» **Excerpted records**:

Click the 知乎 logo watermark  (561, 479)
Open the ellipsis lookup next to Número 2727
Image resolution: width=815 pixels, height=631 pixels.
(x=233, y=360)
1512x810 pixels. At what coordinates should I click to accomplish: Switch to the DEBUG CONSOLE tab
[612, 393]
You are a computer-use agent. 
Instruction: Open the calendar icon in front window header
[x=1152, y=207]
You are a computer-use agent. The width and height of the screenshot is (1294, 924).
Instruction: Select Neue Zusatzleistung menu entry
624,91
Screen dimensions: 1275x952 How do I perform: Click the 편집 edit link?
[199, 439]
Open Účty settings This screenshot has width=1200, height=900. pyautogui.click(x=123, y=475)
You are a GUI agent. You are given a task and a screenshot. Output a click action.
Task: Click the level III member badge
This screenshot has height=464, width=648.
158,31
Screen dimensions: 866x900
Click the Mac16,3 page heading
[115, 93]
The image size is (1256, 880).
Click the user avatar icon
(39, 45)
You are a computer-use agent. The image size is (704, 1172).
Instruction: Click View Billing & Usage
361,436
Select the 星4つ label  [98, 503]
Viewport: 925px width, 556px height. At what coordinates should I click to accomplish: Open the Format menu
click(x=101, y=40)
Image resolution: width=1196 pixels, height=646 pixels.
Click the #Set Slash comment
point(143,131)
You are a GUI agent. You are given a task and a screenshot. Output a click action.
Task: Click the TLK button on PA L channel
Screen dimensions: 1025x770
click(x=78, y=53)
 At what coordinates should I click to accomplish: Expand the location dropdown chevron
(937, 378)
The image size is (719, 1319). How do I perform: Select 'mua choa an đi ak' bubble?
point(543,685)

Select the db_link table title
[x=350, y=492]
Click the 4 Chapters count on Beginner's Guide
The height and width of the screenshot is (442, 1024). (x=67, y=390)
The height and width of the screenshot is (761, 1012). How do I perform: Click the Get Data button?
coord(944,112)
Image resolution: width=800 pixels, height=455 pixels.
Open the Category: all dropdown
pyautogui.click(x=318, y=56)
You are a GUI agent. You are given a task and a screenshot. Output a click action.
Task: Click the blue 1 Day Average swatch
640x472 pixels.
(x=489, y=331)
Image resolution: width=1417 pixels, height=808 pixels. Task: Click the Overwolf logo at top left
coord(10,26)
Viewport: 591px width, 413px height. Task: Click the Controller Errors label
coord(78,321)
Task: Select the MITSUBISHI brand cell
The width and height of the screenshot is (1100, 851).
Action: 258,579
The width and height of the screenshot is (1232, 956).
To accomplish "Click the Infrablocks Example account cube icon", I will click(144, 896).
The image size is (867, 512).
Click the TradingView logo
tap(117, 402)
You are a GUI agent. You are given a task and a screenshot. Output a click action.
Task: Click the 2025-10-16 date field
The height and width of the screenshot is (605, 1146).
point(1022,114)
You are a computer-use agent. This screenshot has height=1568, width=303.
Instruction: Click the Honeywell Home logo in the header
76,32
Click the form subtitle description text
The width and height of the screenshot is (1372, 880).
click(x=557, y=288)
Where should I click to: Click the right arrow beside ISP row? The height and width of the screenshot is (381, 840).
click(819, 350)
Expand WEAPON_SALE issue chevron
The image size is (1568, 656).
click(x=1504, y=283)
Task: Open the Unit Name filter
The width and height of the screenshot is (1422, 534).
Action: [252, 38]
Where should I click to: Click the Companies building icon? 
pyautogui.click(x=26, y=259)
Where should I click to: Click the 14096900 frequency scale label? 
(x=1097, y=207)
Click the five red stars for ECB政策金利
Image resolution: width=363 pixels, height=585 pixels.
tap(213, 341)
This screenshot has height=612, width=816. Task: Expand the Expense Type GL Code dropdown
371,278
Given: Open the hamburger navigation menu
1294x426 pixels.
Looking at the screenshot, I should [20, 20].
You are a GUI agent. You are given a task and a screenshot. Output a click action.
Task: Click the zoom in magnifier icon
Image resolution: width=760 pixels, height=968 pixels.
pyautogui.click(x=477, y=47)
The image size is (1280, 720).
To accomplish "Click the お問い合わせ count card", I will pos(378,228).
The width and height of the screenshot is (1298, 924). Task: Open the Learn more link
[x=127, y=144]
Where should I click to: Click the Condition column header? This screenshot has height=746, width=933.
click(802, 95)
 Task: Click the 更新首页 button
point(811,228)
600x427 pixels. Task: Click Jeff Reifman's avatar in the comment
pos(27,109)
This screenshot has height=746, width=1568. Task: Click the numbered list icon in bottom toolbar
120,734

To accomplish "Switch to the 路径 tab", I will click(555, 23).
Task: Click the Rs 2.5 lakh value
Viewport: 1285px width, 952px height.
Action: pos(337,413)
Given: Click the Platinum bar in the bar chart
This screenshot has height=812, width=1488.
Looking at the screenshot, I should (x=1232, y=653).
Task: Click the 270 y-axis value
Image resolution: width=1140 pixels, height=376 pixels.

» **Task instructions**: Copy the records. Each line should match exactly.

» **Response below**:
Click the 知乎 logo watermark  (561, 479)
Open the ellipsis lookup next to Número 2727
Image resolution: width=815 pixels, height=631 pixels.
(x=233, y=360)
1512x810 pixels. At what coordinates should I click to accomplish: Switch to the DEBUG CONSOLE tab
[612, 393]
You are a computer-use agent. 
Instruction: Open the calendar icon in front window header
[x=1152, y=207]
You are a computer-use agent. The width and height of the screenshot is (1294, 924).
Instruction: Select Neue Zusatzleistung menu entry
624,91
Screen dimensions: 1275x952 How do I perform: Click the 편집 edit link?
[199, 439]
Open Účty settings This screenshot has width=1200, height=900. pyautogui.click(x=123, y=475)
You are a GUI agent. You are given a task and a screenshot. Output a click action.
Task: Click the level III member badge
This screenshot has height=464, width=648.
158,31
Screen dimensions: 866x900
Click the Mac16,3 page heading
[115, 93]
The image size is (1256, 880).
Click the user avatar icon
(39, 45)
You are a computer-use agent. The image size is (704, 1172).
Instruction: Click View Billing & Usage
361,436
Select the 星4つ label  [98, 503]
Viewport: 925px width, 556px height. At what coordinates should I click to accomplish: Open the Format menu
click(x=101, y=40)
Image resolution: width=1196 pixels, height=646 pixels.
Click the #Set Slash comment
point(143,131)
You are a GUI agent. You are given a task and a screenshot. Output a click action.
Task: Click the TLK button on PA L channel
Screen dimensions: 1025x770
click(x=78, y=53)
 At what coordinates should I click to accomplish: Expand the location dropdown chevron
(937, 378)
The image size is (719, 1319). How do I perform: Select 'mua choa an đi ak' bubble?
point(543,685)

Select the db_link table title
[x=350, y=492]
Click the 4 Chapters count on Beginner's Guide
The height and width of the screenshot is (442, 1024). (x=67, y=390)
The height and width of the screenshot is (761, 1012). How do I perform: Click the Get Data button?
coord(944,112)
Image resolution: width=800 pixels, height=455 pixels.
Open the Category: all dropdown
pyautogui.click(x=318, y=56)
You are a GUI agent. You are given a task and a screenshot. Output a click action.
Task: Click the blue 1 Day Average swatch
640x472 pixels.
(x=489, y=331)
Image resolution: width=1417 pixels, height=808 pixels. Task: Click the Overwolf logo at top left
coord(10,26)
Viewport: 591px width, 413px height. Task: Click the Controller Errors label
coord(78,321)
Task: Select the MITSUBISHI brand cell
The width and height of the screenshot is (1100, 851).
Action: 258,579
The width and height of the screenshot is (1232, 956).
To accomplish "Click the Infrablocks Example account cube icon", I will click(144, 896).
The image size is (867, 512).
Click the TradingView logo
tap(117, 402)
You are a GUI agent. You are given a task and a screenshot. Output a click action.
Task: Click the 2025-10-16 date field
The height and width of the screenshot is (605, 1146).
point(1022,114)
You are a computer-use agent. This screenshot has height=1568, width=303.
Instruction: Click the Honeywell Home logo in the header
76,32
Click the form subtitle description text
The width and height of the screenshot is (1372, 880).
click(x=557, y=288)
Where should I click to: Click the right arrow beside ISP row? The height and width of the screenshot is (381, 840).
click(819, 350)
Expand WEAPON_SALE issue chevron
The image size is (1568, 656).
click(x=1504, y=283)
Task: Open the Unit Name filter
The width and height of the screenshot is (1422, 534).
Action: [252, 38]
Where should I click to: Click the Companies building icon? 
pyautogui.click(x=26, y=259)
Where should I click to: Click the 14096900 frequency scale label? 
(x=1097, y=207)
Click the five red stars for ECB政策金利
Image resolution: width=363 pixels, height=585 pixels.
tap(213, 341)
This screenshot has height=612, width=816. Task: Expand the Expense Type GL Code dropdown
371,278
Given: Open the hamburger navigation menu
1294x426 pixels.
Looking at the screenshot, I should [20, 20].
You are a GUI agent. You are given a task and a screenshot. Output a click action.
Task: Click the zoom in magnifier icon
Image resolution: width=760 pixels, height=968 pixels.
pyautogui.click(x=477, y=47)
The image size is (1280, 720).
To accomplish "Click the お問い合わせ count card", I will pos(378,228).
The width and height of the screenshot is (1298, 924). Task: Open the Learn more link
[x=127, y=144]
Where should I click to: Click the Condition column header? This screenshot has height=746, width=933.
click(802, 95)
 Task: Click the 更新首页 button
point(811,228)
600x427 pixels. Task: Click Jeff Reifman's avatar in the comment
pos(27,109)
This screenshot has height=746, width=1568. Task: Click the numbered list icon in bottom toolbar
120,734

To accomplish "Switch to the 路径 tab", I will click(555, 23).
Task: Click the Rs 2.5 lakh value
Viewport: 1285px width, 952px height.
Action: pos(337,413)
Given: Click the Platinum bar in the bar chart
This screenshot has height=812, width=1488.
Looking at the screenshot, I should (x=1232, y=653).
Task: Click the 270 y-axis value
Image resolution: width=1140 pixels, height=376 pixels.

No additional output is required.